Revise the lines starting with the line with "Tick the 選択 checkbox for ivyServer entry" and going on through the line with "click(398, 327)" so that "checkbox" is replaced by "check box". Return only those lines, with nothing else changed.

--- Begin ---

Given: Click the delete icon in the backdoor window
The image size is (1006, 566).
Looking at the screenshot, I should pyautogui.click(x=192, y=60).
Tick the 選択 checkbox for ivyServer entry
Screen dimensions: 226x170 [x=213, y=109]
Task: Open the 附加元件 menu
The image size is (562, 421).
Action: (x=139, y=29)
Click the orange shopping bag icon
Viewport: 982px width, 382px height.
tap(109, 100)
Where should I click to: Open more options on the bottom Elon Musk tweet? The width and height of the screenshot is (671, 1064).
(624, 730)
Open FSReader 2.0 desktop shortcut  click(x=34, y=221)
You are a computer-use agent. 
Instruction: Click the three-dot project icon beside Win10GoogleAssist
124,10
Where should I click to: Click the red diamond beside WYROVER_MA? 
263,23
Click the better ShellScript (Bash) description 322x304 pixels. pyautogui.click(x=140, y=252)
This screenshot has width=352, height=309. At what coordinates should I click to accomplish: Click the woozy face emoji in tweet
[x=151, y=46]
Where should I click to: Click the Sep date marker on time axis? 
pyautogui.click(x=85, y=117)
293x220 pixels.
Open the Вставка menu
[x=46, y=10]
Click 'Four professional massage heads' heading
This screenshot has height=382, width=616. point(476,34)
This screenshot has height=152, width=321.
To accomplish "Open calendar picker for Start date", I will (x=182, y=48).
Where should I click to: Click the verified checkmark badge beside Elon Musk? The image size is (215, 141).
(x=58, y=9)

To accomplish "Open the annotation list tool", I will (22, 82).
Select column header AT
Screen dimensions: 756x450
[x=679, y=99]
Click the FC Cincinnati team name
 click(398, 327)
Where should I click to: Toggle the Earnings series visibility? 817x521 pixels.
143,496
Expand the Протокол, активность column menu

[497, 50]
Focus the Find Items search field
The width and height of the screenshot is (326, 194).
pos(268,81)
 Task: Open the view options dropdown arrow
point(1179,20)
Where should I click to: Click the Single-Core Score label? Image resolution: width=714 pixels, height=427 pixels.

--- End ---

Task output:
Tick the 選択 check box for ivyServer entry
Screen dimensions: 226x170 [x=213, y=109]
Task: Open the 附加元件 menu
The image size is (562, 421).
Action: (x=139, y=29)
Click the orange shopping bag icon
Viewport: 982px width, 382px height.
tap(109, 100)
Where should I click to: Open more options on the bottom Elon Musk tweet? The width and height of the screenshot is (671, 1064).
(624, 730)
Open FSReader 2.0 desktop shortcut  click(x=34, y=221)
You are a computer-use agent. 
Instruction: Click the three-dot project icon beside Win10GoogleAssist
124,10
Where should I click to: Click the red diamond beside WYROVER_MA? 
263,23
Click the better ShellScript (Bash) description 322x304 pixels. pyautogui.click(x=140, y=252)
This screenshot has width=352, height=309. At what coordinates should I click to accomplish: Click the woozy face emoji in tweet
[x=151, y=46]
Where should I click to: Click the Sep date marker on time axis? 
pyautogui.click(x=85, y=117)
293x220 pixels.
Open the Вставка menu
[x=46, y=10]
Click 'Four professional massage heads' heading
This screenshot has height=382, width=616. point(476,34)
This screenshot has height=152, width=321.
To accomplish "Open calendar picker for Start date", I will (x=182, y=48).
Where should I click to: Click the verified checkmark badge beside Elon Musk? The image size is (215, 141).
(x=58, y=9)

To accomplish "Open the annotation list tool", I will (22, 82).
Select column header AT
Screen dimensions: 756x450
[x=679, y=99]
Click the FC Cincinnati team name
 click(398, 327)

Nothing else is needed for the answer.